TRAVAIL À FAIRE:
[1] Reproduisez fidèlement le passage de l'extrait sur Christelle Familiari qui va de « En 1995, Christelle » à « des errances fantomatiques. ».
[2] Les affirmations suivantes sont-elles conformes à l'extrait sur Christelle Familiari ? Pour chacune, répondez par oui ou par non en citant mot pour mot les termes de l'extrait qui tranchent : (a) en 1995, l'artiste a organisé sept expositions dans le salon de son appartement ; (b) le tapis Étendue a été présenté au FRAC des pays de la Loire en 2007 ; (c) dans La combinaison avec fermeture Éclair, les visiteurs entraient dans la pièce en groupe.

EXTRAIT:
Christelle
Familiari

12.07.2022

Né à Nantes comme tout le monde

Extrait du catalogue "Né à Nantes comme tout le monde"
Benoît Lecarpentier, 2007

En 1995, Christelle Familiari organisait une série de sept expositions dans le salon de son appartement vidé pour l’occasion. Repenser maintenant, par la périphérie, à ce que pouvaient mettre en jeu ces expositions, soit la permissivité d’un espace privé, intime, offert à l’expérimentation d’autres artistes, amène d’emblée à repenser aux espaces transitionnels que créent nombre d’œuvres de Christelle avec leur public, par leur présence, leurs demandes et leurs oscillations. Proposer un corps support d’action mais « faire la sculpture » (les performances) et par là retrouver une autorité propre à la présence de l’œuvre d’art, fabriquer des surfaces planes pour mieux dire la tactilité des présences et des volumes (Le portique, les Sièges biplaces, le tapis Étendue), mettre en scène des jeux physiques avec l’architecture et livrer à l’image des errances fantomatiques.

L’une de ses premières performances, La combinaison avec fermeture Éclair, invitait un par un les visiteurs à entrer dans une pièce. Alors, face à face avec Christelle assise au sol et revêtue (tête et pieds inclus) d’une combinaison crochetée munie d’une fermeture Éclair (qui s’ouvrait de la tête jusqu’au sexe), le visiteur était amené à décider de son action. Le silence de cet environnement révélait la présence physique, vivante (et non celle d’un simulacre) du corps de l’artiste mais donnait surtout matière à celle du visiteur possiblement esseulé face à cette rencontre ; et face à cette pièce qui subitement l’incluait…

Une part importante de l’activité de Christelle consiste à fabriquer des surfaces planes, données par la nature des matériaux souples employés (laine, élastique, fil de fer), et par la répétition d’un geste dont la mécanique confine au tissage, qui constamment se superposent, s’écrasent, se plient. Le tapis Étendue (présenté au FRAC des pays de la Loire en 2004) produit par maillage concentrique se constitue d’une centaine d’éléments circulaires désincarnés. Assemblé et déployé, Étendue qui ne pourrait être que le résultat d’une intense activité physique, prend subtilement l’aspect imprévu d’un autoportrait, conséquence du temps de fabrication et des erreurs, des enthousiasmes et des lassitudes qui ont accompagné sa réalisation et que rendent lisibles la comparaison des enchaînements de mailles, de leurs rythmes. Les objets en laine présentés au mur ou sur table ne trouvent que le plan de leurs patronages. Le Siège biplace, Le portique, lorsque présentés mais inutilisés révèlent leurs flasques formes anthropomorphes qu’offre le poids de leurs matériaux. Mais utilisés, ces objets, par le volume du corps qui s’immisce, qui les vêt, affirment l’ampleur des désirs et doutes auxquels ils s’adressent.

DONNÉES:
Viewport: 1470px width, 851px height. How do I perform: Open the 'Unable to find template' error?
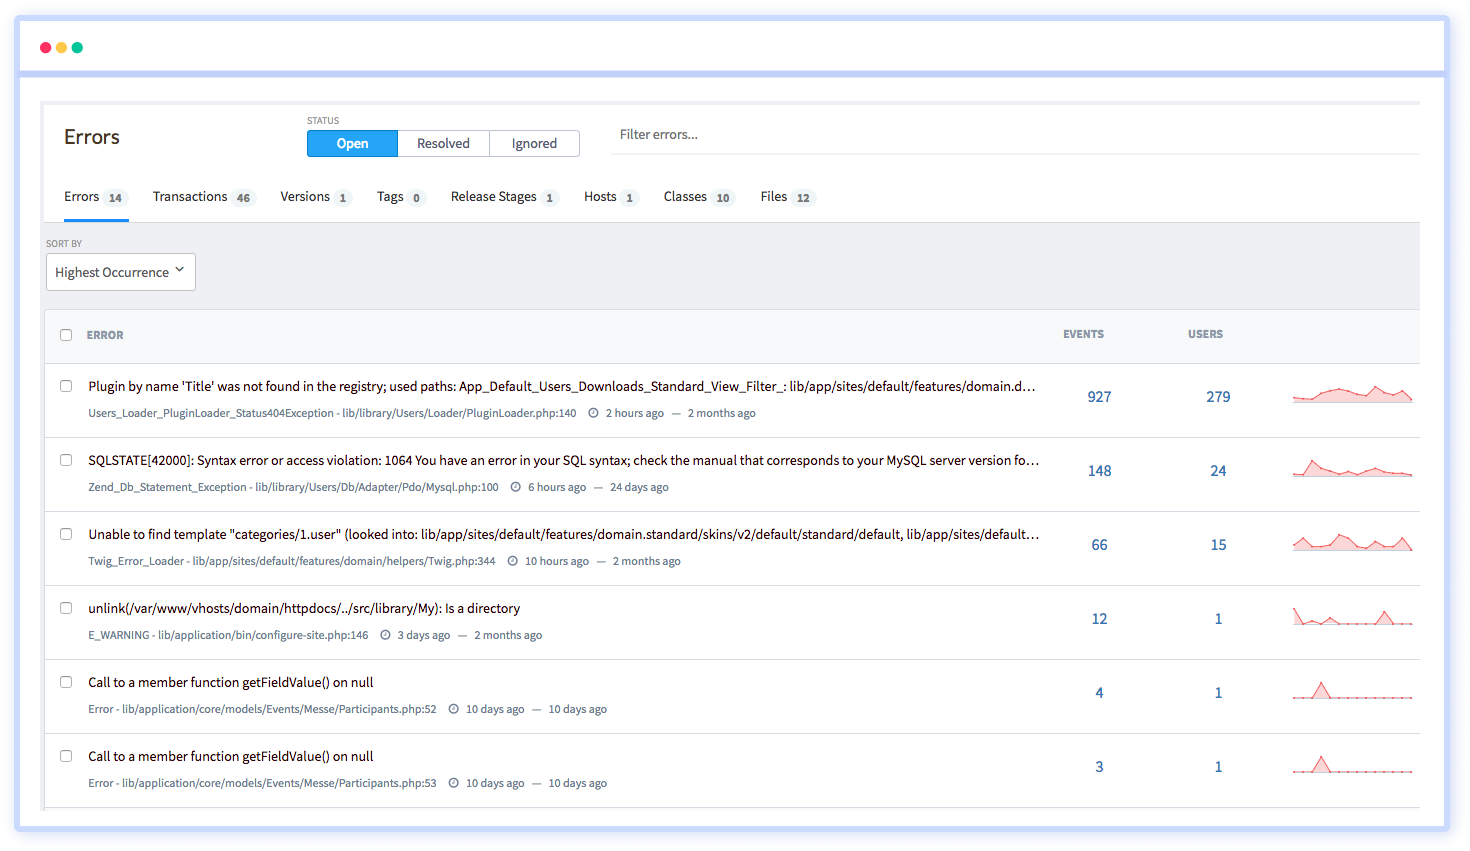(x=563, y=534)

RÉPONSES PAR TÂCHE:
[1]
En 1995, Christelle Familiari organisait une série de sept expositions dans le salon de son appartement vidé pour l’occasion. Repenser maintenant, par la périphérie, à ce que pouvaient mettre en jeu ces expositions, soit la permissivité d’un espace privé, intime, offert à l’expérimentation d’autres artistes, amène d’emblée à repenser aux espaces transitionnels que créent nombre d’œuvres de Christelle avec leur public, par leur présence, leurs demandes et leurs oscillations. Proposer un corps support d’action mais « faire la sculpture » (les performances) et par là retrouver une autorité propre à la présence de l’œuvre d’art, fabriquer des surfaces planes pour mieux dire la tactilité des présences et des volumes (Le portique, les Sièges biplaces, le tapis Étendue), mettre en scène des jeux physiques avec l’architecture et livrer à l’image des errances fantomatiques.

[2]
(a) Oui : « En 1995, Christelle Familiari organisait une série de sept expositions dans le salon de son appartement vidé pour l’occasion ».
(b) Non : « présenté au FRAC des pays de la Loire en 2004 ».
(c) Non : « invitait un par un les visiteurs à entrer dans une pièce ».